Trying to use local forwarding and centralized forwarding had the same effect. Modifying the TCP MSS under the user network segment int vlan also had no effect. However, accessing the web page through a wired PC works normally.
On-site, repeated testing was performed according to the fault phenomenon, and the same fault occurred when using the V5 FAT AP. Only when all the VLANs of the AP were configured as VLAN1, the webpage opened quickly.
Two experiments were conducted on site:
1. The V5 FAT AP was configured as a whole with VLAN1, and controlled by the POE switch's accessVLAN670. The wireless terminals could open the web pages normally.
2. The V5 FAT AP was configured as a whole using VLAN670, and the POE switch was set to trunk mode. The wireless terminals experienced web page lag when trying to open the pages.
Packet captures were taken on both the server and PC sides for both experiments.
Let's take a look at the HTTP process under normal conditions.
The test involves downloading three images, each of which displays successfully after interaction, and the entire process from opening the web page to completing the download takes about 0.2 seconds.
Now let's take a look at the interaction in the VLAN670 environment.
Only the image 1112.png downloaded successfully, while the other images didn't receive a "server OK" reply from the server and took as long as 1 minute to complete.
It seems that the TCP interaction of image 1111.png is definitely affected. Let's use Wireshark to trace the TCP stream and see where the problem lies. First, let's take a look at the normal situation.
The TCP packet transmissions appear to be smooth with no retransmissions or delays in the normal situation.
In trunk mode:
The TCP packet transmission from the server, sending a 1300-byte packet, appears to be similar. However, after the terminal ACKs, the server doesn't send any more packets for as long as 0.04 seconds.
The packet sent in 0.049 seconds is only one TCP packet. According to the normal process, at least six TCP packets need to be sent to complete the interaction. In the previous interaction, the server took less than 0.03 seconds to complete the first image request.
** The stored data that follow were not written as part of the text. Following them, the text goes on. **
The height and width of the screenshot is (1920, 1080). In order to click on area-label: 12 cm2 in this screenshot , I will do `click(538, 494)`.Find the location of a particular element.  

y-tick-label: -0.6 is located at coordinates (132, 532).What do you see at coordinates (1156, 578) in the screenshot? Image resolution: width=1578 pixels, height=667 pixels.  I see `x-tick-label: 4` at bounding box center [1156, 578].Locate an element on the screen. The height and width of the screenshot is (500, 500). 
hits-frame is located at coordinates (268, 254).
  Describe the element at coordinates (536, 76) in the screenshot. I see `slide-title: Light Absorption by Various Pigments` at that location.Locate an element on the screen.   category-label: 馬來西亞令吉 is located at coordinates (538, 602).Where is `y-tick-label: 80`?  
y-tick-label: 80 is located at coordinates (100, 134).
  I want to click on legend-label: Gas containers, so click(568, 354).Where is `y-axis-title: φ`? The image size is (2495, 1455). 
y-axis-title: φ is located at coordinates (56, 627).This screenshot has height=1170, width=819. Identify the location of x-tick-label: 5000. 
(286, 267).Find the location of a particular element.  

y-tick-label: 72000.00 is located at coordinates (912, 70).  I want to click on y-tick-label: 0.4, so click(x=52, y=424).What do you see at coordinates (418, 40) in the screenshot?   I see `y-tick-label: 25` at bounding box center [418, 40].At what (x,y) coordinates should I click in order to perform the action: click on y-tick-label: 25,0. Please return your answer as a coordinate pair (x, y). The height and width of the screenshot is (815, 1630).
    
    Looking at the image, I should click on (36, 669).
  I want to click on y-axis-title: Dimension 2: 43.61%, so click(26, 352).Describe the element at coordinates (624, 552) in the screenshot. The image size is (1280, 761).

Looking at the packet captures from the terminal's network card also shows a similar phenomenon.
After the terminal replies, it takes about 0.05 seconds for the server's next packet to reach the terminal.
From what we can see from the analysis, it seems that the server's response is slow. However, we need to further investigate the root cause of this issue. At this point, there is no clear-cut way to associate the issue with the VLAN tag.
Finally, with the joint efforts of the vendors, the root cause of the Wi-Fi issue was discovered.
It turned out that the problem was caused by the acknowledgment (ACK) packets sent over Wi-Fi being smaller than the standard 64 bytes (only 54 bytes). In contrast, the ACK packets sent over the wired connection are 64 bytes in length after being supplemented by the switch. This packet size of 54 bytes affects the compatibility with the cloud gateway, which is a performance bug on the server side. The server vendor will optimize the performance to address this issue.